Cancer cells exploit fundamental cellular stress mechanisms to survive chemotherapy, potentially explaining why many colorectal cancer patients develop treatment resistance over time. This discovery reveals how tumor cells hijack normal protective pathways to become virtually impervious to standard drugs.
The mechanism centers on S-glutathionylation, a cellular response typically triggered during oxidative stress. When this pathway activates the enzyme METTL16, it initiates a cascade of RNA modifications that ultimately suppress CFTR protein expression. CFTR normally facilitates drug uptake into cells, so its suppression creates a molecular shield against chemotherapy agents. The process involves m6A methylation of IGF2BP3 RNA, demonstrating how epigenetic modifications can rapidly alter cancer cell vulnerability without changing underlying DNA.

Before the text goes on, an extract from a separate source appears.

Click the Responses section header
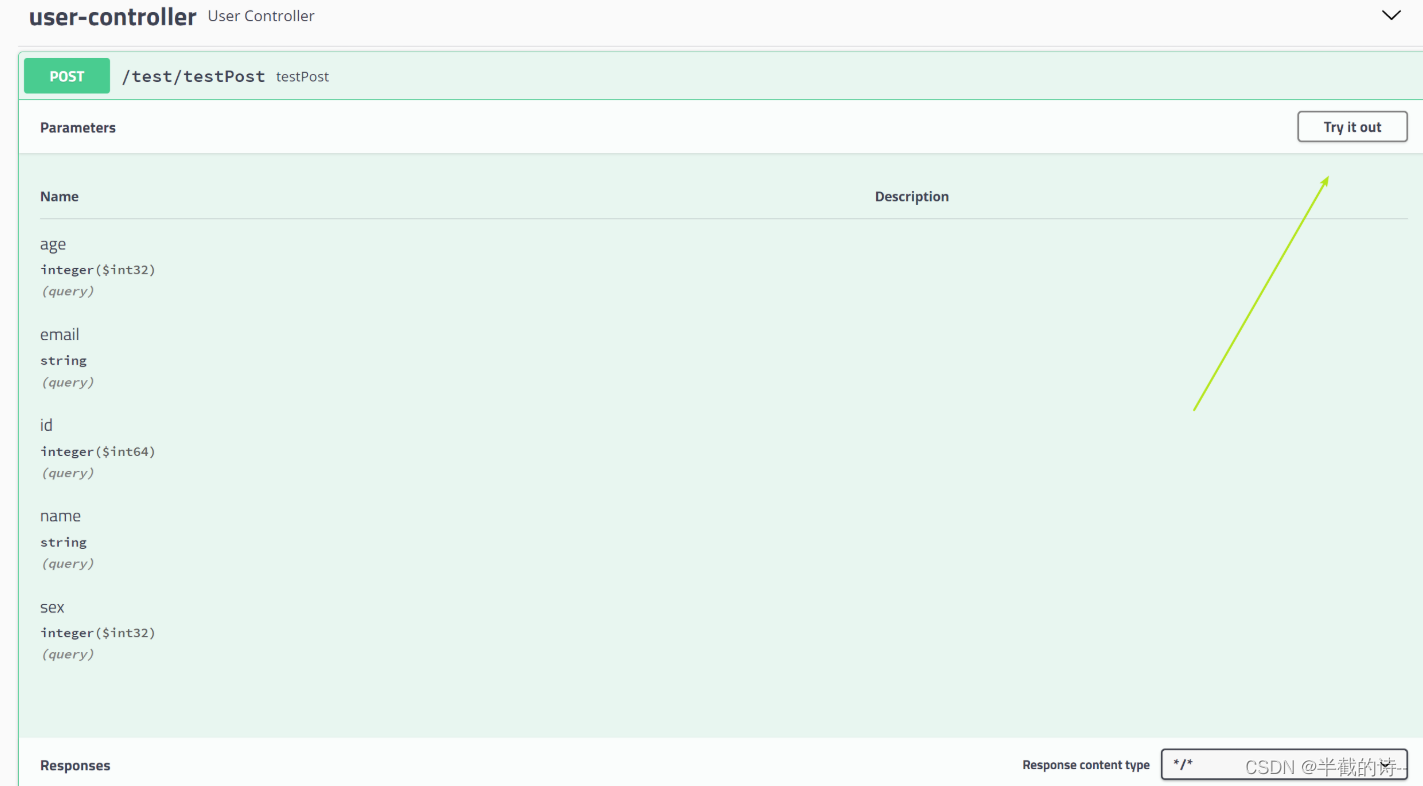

This finding illuminates a critical blind spot in cancer treatment strategies. Most chemotherapy protocols assume consistent drug penetration across tumor cells, but this research suggests that cellular stress responses can dynamically alter therapeutic effectiveness. The METTL16-IGF2BP3-CFTR axis represents a potentially druggable pathway, offering new targets for combination therapies. However, the complexity of this multi-step process presents significant challenges for therapeutic intervention. The research is particularly relevant for colorectal cancer, where chemoresistance remains a primary cause of treatment failure and mortality. Understanding how oxidative stress pathways contribute to drug resistance may inform timing of treatments and development of resistance-reversing agents, though translating these molecular insights into clinical practice will require extensive validation studies.